Eugene Cho: As a local church pastor, I began to realize that there was a brewing tension—polarization around people even—within the church, not just in our larger culture, about the issue of faith and politics and just politics in general. And because I saw that happening or unfolding before my eyes, I felt like as a pastor, I wanted to help shepherd and guide my congregation around some of the tensions.

I was convicted that if the church, however imperfectly—if we’re not guiding people around the topics of faith and blank, whatever that blank might be, people are being shaped and formed or informed or they’re being discipled by others, whether we in the church want to acknowledge it or not. 


Embracing the Beauty of Contrasting Voices

I think it’s really important that we acknowledge that whether it’s intentional or not on our part, that there is a gravitational force at work in our society and world that tends to congregate people that are like-minded, like socio-economic, and as a result, what ends up happening is that we don’t always have actual relationships with people that we might disagree with. And so as a result, our thoughts are more shaped not by real experiences and real relationships around coffee tables and dining tables and in living rooms and on walks and around recreation time, but it’s more shaped and informed around water coolers that are based upon conversations or monologues given by influencers or pundits that we see on TV or the internet. 

I want to make sure that I’m keeping company with people that are not just people that will agree with everything that I will say, that are willing to challenge me, but also making sure that I’m rooted and guided in the gospel through Jesus Christ. 

“I want to make sure that I’m keeping company with people that are not just people that will agree with everything that I will say, that are willing to challenge me, but also making sure that I’m rooted and guided in the gospel through Jesus Christ.” – Eugene Cho 

I just think it’s really important that we be wise, cautious, careful not to dehumanize those that we disagree with, because in our self-righteousness, we can become the very things that we criticize in others and not even know it. And then the next thing you know, we’re surrounding ourselves with other people just like that, and we think we’re playing beautiful music, when in fact we don’t know because we’re playing the same music together. It could be cacophonous rather than some sounds that God is calling us and instructing us to make. 

“I just think it’s really important that we be wise, cautious, careful not to dehumanize those that we disagree with, because in our self-righteousness, we can become the very things that we criticize in others and not even know it.” – Eugene Cho 

I think this call for real relationships is, again, very important. It’s saddening and actually really challenging that we’re trying to have really difficult conversations about really important issues in our world and we actually don’t know people who have differing views on those very things. 

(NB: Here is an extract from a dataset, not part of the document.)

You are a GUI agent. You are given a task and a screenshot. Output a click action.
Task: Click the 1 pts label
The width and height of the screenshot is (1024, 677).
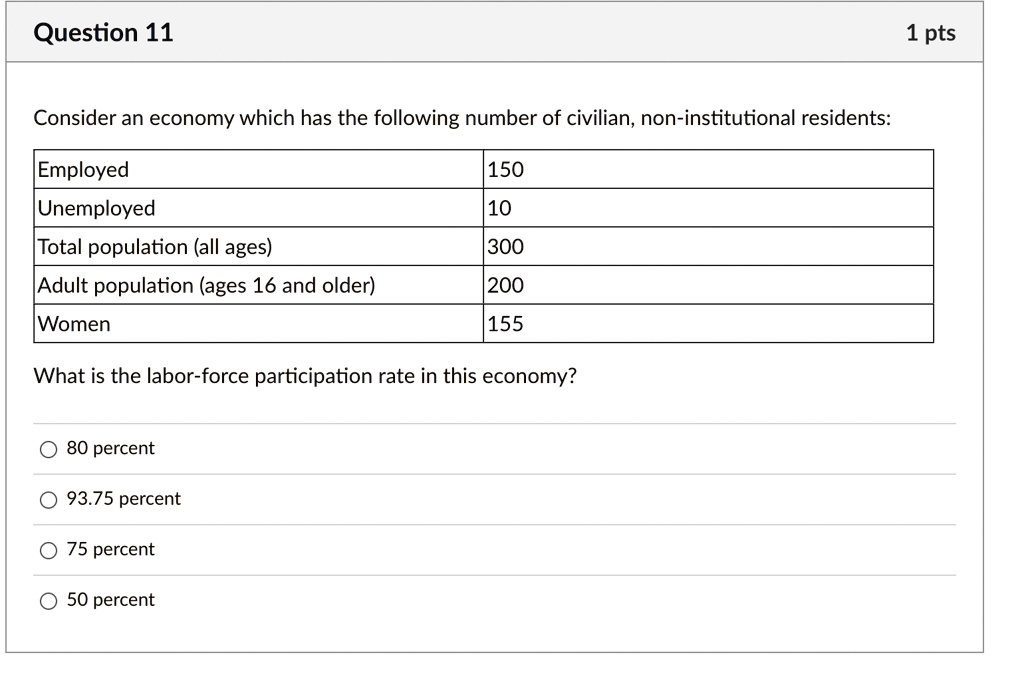(x=931, y=33)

I think sometimes we can get so obsessed with the big picture that again, we miss out on what’s happening literally across the street. If God says, “Go into the world and love people,” clearly no one is going to dispute the importance of us loving when it’s appropriate, and sending missionaries or ourselves going on far away trips to other countries halfway around the world. As someone who has personally been deeply impacted—my great grandfather was one of the first people in his small, little village outside of a city called Pyongyang, which is the capital city now of North Korea. But he was one of the first people that was so deeply captivated and moved by the gospel message by these white Protestant missionaries from the United States who had sailed across the ocean for weeks to come and share the gospel of Jesus. I am so grateful for these men and women who were so convicted to sail across the world, and I’m so grateful that the gospel message, by the power of the Holy Spirit, gripped my great grandfather and my great grandmother. So I’m always going to be someone that believes and supports that we go about spreading the gospel message across the world with integrity. 

My point is, we should never replace crossing the street with our neighbors, because both matter. And I sometimes fear that many of us are having hypothetical conversations in the nebulous world with somebody across this nation or world, and yet we’re not crossing the streets and engaging in our local areas. 

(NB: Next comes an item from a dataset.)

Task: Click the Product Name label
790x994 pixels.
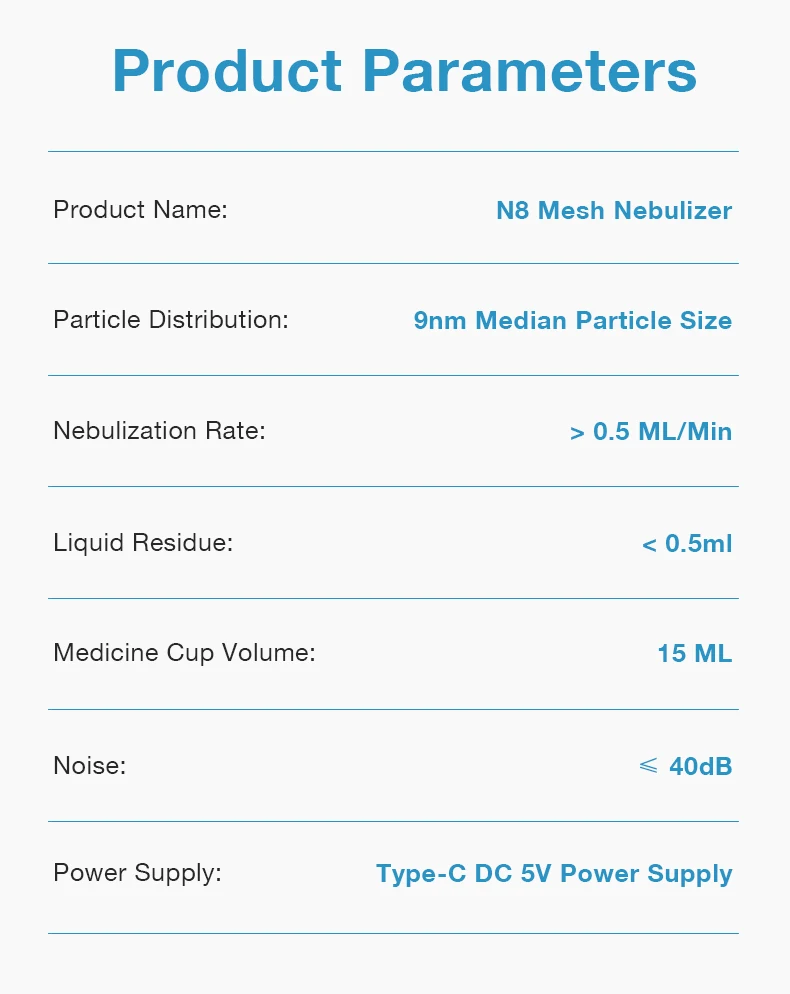Action: click(140, 210)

One of the most human things that we can do—and this sounds really strange—is the art of neighboring. It’s that we listen to people and we have to acknowledge where their fears come from rather than dismissing it, scolding them, berating them, which is what I feel often happens. And I think the art of listening to say, “You know what? I would love to spend some time with you. Let’s go on a walk. Let’s have coffee together. I want to hear more about why you’re feeling the way that you’re feeling.” And in that, to also acknowledge that I’m also feeling some of that as well, but to consistently come back to the gospels to say, “Well, while there may be an element of small-t truth, just because we read certain things, it does not mean that it’s universally true for all circumstances and all situations.” 


How Can We Be Guided in Faith Over Fear?

Fear is a dominating currency in our culture. It’s not always, but often, what undergirds so much of what happens in our world. Because I think people—it’s interesting, but outrageousness or anger or whatever it might be, fear, it’s incentivized in our world. It feels this way. It’s monetized in our world, it’s what sells. And so we have to understand that the ultimate call for us as followers of Jesus is not to be successful. It’s not to be outrageous. It’s not to be the loudest. It’s not to be the one that’s most heard, but the one that’s rooted in Christ, who seeks to be faithful, who walks with integrity, who seeks to love like Jesus loved, including making sure that we’re mindful of the lessons of the Good Samaritan [Luke 10:25-37], that we’re mindful of the lessons of Jesus having conversations with people He had no business having conversations with, and yet He chose to do this. To remember Jesus, who washes the feet of His own disciples, including the one that He knew was going to betray Him. 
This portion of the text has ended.